Having worked in the personally satisfying field of hospitality for the past five years, I’m quietly confident in announcing that I have perfected the coffee-order eye roll.
You know the one: where the tired-looking girl behind the counter ‘slyly’ tilts her head toward the barista after you give her your order, and nearly gets her iris caught in her $4 mascara?

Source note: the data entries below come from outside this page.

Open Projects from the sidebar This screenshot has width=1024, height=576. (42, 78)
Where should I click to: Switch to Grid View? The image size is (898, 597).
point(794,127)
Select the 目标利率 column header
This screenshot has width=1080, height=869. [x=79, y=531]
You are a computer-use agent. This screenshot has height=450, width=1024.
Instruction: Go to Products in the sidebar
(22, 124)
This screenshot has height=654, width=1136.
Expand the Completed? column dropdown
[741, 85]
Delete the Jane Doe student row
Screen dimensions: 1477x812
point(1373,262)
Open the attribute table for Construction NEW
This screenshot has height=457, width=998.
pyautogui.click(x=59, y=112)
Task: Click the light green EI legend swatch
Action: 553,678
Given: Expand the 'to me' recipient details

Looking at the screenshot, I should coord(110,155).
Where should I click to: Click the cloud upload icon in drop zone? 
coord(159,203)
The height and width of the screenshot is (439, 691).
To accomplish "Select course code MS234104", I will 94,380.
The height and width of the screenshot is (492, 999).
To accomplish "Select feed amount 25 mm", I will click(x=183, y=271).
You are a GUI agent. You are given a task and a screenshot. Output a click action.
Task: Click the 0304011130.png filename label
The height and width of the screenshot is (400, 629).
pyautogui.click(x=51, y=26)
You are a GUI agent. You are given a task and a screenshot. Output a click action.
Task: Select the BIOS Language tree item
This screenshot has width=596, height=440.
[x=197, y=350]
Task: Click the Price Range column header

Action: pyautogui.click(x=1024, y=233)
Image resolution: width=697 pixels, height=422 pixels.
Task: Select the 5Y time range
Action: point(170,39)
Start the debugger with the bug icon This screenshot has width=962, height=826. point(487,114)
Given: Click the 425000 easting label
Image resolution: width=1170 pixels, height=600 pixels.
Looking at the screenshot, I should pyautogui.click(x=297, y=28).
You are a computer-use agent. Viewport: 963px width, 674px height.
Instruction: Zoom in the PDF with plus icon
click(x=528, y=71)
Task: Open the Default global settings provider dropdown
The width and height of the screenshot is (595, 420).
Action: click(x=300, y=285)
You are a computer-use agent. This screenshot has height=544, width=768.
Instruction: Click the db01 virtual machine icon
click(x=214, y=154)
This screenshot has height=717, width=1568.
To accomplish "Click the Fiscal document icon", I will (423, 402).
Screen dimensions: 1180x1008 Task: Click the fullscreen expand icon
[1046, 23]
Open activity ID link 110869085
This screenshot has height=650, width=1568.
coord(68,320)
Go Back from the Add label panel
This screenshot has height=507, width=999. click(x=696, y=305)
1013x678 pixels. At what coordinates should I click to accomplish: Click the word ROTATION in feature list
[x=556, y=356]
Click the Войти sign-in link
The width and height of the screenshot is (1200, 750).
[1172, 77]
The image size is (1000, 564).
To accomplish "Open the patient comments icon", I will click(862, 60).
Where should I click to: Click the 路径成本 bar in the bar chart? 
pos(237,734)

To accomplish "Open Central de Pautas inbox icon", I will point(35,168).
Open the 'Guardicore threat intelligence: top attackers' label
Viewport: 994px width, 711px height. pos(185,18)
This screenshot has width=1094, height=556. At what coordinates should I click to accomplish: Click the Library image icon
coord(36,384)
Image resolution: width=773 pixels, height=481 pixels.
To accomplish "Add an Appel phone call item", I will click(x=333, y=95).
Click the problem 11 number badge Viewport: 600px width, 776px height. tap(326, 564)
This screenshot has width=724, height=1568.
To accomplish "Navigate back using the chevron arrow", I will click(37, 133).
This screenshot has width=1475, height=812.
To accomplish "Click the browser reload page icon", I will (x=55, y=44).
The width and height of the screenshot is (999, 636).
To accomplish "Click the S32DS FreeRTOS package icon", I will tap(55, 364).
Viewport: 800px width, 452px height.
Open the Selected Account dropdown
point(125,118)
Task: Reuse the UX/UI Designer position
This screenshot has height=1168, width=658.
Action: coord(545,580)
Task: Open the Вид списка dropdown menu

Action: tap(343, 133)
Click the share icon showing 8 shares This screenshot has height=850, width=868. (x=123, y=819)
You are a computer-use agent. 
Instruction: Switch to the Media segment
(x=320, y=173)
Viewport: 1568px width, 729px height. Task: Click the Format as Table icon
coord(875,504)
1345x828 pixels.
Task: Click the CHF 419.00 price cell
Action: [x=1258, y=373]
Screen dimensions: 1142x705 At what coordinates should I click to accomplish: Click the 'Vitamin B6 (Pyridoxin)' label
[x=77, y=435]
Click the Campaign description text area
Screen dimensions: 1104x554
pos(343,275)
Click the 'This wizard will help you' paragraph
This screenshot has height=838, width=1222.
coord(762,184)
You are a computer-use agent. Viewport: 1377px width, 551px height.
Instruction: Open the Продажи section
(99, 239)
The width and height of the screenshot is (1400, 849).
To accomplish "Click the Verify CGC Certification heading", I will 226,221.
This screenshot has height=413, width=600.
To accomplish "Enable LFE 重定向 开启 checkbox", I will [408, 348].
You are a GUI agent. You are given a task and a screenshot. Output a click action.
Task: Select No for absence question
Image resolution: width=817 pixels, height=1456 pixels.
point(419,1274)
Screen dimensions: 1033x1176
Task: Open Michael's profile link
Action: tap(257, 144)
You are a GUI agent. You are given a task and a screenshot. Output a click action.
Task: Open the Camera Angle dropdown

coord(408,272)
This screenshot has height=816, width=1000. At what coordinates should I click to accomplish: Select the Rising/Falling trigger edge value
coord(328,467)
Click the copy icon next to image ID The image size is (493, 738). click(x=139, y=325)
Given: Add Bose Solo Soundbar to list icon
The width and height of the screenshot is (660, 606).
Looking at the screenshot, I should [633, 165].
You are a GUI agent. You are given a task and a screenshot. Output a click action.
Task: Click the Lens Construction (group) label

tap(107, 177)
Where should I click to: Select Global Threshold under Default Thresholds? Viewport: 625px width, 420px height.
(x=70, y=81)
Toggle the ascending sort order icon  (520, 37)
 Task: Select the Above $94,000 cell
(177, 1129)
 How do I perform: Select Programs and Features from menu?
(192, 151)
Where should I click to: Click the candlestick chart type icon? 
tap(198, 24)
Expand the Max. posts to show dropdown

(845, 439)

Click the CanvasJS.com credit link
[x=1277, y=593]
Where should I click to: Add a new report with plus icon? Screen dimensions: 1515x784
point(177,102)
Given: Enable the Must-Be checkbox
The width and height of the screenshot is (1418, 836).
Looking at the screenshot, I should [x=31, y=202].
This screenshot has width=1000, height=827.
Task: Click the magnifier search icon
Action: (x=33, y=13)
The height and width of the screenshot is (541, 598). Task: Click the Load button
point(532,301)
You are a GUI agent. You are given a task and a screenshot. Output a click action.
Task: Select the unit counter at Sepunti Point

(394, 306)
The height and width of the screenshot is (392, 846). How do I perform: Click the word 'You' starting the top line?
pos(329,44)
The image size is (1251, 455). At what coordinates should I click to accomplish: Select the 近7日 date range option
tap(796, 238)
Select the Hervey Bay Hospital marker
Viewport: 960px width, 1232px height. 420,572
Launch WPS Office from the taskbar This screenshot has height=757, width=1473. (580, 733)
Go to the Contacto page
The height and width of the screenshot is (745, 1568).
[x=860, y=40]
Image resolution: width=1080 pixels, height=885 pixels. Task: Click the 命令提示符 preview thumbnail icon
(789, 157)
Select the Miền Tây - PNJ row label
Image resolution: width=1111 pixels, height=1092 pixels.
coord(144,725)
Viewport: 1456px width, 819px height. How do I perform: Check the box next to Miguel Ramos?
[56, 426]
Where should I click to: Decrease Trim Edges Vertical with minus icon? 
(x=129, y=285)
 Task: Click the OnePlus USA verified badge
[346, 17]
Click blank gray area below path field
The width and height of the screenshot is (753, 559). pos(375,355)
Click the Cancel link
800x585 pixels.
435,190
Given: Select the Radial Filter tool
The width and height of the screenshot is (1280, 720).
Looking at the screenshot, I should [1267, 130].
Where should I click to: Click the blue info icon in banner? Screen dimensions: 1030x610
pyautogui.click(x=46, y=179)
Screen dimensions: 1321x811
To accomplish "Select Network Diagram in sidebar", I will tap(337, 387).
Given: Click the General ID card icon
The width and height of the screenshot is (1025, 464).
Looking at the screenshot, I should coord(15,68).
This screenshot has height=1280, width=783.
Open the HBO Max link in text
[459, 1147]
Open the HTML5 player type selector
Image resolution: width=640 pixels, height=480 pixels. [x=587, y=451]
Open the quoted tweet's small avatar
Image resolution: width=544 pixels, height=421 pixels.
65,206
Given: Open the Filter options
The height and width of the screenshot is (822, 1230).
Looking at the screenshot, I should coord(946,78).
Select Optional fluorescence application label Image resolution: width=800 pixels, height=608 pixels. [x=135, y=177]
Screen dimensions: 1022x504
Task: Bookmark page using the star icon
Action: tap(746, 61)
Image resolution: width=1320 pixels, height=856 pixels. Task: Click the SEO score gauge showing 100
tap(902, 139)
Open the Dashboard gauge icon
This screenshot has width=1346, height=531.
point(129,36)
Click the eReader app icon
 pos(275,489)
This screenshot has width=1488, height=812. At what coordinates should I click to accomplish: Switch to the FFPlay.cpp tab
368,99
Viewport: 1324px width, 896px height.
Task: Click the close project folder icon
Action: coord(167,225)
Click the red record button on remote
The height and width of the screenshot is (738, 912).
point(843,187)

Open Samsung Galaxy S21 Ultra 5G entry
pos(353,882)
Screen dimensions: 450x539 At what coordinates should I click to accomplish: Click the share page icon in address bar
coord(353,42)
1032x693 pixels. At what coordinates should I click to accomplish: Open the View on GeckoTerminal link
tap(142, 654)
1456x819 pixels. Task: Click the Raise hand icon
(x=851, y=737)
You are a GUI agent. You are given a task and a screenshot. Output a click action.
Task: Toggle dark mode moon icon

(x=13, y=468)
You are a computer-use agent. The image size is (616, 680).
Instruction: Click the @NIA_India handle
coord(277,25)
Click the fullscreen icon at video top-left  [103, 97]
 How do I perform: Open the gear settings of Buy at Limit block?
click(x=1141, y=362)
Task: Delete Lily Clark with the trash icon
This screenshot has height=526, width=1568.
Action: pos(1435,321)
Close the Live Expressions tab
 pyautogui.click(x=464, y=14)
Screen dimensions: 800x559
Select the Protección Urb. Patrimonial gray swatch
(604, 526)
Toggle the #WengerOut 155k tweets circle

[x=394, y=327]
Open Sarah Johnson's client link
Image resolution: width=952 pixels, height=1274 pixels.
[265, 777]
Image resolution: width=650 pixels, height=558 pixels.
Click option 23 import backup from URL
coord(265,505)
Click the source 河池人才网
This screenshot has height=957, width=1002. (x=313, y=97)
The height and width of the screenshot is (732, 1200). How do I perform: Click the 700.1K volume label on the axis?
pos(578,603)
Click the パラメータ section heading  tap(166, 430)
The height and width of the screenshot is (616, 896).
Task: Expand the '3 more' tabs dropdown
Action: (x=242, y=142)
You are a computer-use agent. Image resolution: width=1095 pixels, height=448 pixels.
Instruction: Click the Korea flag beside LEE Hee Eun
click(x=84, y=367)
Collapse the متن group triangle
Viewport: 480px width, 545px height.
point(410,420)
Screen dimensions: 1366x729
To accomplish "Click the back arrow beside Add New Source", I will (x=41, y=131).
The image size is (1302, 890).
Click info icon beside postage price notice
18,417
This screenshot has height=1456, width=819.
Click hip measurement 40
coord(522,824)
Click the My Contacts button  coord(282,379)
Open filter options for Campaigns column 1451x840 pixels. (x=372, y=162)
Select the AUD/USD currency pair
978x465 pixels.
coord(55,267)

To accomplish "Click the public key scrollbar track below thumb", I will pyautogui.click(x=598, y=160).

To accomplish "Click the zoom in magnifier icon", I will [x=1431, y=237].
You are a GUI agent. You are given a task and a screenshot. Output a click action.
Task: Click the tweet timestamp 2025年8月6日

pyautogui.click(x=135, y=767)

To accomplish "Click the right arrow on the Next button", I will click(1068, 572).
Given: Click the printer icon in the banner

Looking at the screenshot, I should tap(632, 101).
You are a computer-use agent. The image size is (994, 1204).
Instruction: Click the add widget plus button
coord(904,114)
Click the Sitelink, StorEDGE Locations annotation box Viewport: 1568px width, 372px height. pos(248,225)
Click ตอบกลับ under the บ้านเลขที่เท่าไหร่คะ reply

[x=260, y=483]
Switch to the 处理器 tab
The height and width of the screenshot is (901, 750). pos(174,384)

So, why does your order warrant an eye roll? Most likely, to you it doesn’t. But here’s what the people who woke up at 5am to prepare your cup of goodness really think about you:
Espresso
Snob.
Or businessman in an expensive suit. Most likely doesn’t want a lid and will give the cup back to staff with a haughty smirk before kindly getting the hell out.
Extra Hot Flat White
Definitely over the age of 40, or going through an early midlife crisis. Desperate emphasis on the temperature of the beverage as it’s probably the hottest thing in your life right now.
Cappuccino
One of the rare few who just want to get a hit and get out, no bum-fluff involved. Either that or you’ve never had a coffee before and it’s the only one you know because they said it on Friends that one time.
Latte With One Sugar
Is that sugar well stirred? It better be. And God help us all if the stirring of the sugar somehow messed up the latte art. Did I mention well stirred?
Mocha
A 15-year-old girl who can’t quite stomach coffee just yet, but wants to look sophisticated in front of her friends with a coffee in period one at school.